- **WHAT YOU HAVE TO DO**: Rewrite everything from the start of the listing down to the line containing "I want to click on OK, so", replacing "screenshot" with "screen capture" and leaving all else unchanged.

- **GIVEN ENTRIES**:
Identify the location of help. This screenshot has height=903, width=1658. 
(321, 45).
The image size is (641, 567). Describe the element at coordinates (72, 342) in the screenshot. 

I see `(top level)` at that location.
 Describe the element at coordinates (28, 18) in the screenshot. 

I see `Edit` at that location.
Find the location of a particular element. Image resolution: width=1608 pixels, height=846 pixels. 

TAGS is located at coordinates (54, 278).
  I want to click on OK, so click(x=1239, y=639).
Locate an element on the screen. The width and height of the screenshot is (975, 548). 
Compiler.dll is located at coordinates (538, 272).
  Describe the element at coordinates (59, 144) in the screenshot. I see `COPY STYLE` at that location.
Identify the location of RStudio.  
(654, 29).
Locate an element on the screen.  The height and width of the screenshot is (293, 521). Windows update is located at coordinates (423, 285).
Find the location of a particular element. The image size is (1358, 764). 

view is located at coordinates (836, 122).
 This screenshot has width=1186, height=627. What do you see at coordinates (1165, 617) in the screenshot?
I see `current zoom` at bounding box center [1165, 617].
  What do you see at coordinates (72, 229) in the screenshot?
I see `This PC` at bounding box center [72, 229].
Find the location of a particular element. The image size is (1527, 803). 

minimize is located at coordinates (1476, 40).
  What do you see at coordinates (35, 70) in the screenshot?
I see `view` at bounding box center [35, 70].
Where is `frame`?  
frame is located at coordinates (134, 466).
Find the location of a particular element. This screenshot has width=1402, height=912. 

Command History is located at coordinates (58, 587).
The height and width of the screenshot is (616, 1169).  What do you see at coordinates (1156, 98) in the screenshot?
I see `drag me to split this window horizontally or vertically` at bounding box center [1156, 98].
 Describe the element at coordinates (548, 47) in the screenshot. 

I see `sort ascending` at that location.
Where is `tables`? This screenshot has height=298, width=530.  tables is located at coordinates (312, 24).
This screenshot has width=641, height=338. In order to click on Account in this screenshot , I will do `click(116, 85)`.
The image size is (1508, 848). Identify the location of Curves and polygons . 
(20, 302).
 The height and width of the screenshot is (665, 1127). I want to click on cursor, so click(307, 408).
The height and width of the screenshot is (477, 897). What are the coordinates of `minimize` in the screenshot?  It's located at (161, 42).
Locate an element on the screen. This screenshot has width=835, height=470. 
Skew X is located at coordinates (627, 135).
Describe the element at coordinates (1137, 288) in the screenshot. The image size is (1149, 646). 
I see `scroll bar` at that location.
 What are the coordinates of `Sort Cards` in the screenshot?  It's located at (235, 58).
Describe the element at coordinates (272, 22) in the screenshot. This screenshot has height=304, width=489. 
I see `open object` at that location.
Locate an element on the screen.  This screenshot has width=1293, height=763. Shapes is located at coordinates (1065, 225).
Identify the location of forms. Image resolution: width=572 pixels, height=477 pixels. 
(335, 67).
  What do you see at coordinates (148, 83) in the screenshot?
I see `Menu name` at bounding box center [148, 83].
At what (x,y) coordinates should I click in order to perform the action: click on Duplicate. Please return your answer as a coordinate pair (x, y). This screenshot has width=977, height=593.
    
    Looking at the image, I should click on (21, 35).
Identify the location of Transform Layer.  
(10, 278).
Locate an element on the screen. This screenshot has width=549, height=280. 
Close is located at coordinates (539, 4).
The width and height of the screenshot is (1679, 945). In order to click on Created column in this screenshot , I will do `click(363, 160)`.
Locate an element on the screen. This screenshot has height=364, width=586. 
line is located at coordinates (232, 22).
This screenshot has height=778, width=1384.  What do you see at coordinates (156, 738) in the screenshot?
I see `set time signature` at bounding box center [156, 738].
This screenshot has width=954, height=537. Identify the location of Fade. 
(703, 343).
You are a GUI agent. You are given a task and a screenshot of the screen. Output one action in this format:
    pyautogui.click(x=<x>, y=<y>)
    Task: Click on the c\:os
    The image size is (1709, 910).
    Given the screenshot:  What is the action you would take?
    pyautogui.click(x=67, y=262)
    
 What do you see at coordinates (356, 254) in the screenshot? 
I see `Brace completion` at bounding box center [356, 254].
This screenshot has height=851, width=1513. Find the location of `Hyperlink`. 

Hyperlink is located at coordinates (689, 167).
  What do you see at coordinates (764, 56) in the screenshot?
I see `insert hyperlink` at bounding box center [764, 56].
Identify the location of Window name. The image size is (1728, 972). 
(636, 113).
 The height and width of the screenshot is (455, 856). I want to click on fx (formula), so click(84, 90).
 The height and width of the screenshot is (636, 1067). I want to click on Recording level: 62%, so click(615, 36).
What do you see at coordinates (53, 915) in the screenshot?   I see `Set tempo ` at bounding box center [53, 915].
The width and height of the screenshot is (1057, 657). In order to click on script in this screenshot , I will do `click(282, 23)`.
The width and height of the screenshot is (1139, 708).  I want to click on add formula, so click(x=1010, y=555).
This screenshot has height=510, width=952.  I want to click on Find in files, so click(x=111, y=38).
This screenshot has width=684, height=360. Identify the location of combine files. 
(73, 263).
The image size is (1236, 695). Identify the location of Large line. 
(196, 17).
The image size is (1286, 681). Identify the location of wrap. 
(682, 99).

- **FINAL ANSWER**:
Identify the location of help. This screen capture has height=903, width=1658. 
(321, 45).
The image size is (641, 567). Describe the element at coordinates (72, 342) in the screen capture. 

I see `(top level)` at that location.
 Describe the element at coordinates (28, 18) in the screen capture. 

I see `Edit` at that location.
Find the location of a particular element. Image resolution: width=1608 pixels, height=846 pixels. 

TAGS is located at coordinates (54, 278).
  I want to click on OK, so click(x=1239, y=639).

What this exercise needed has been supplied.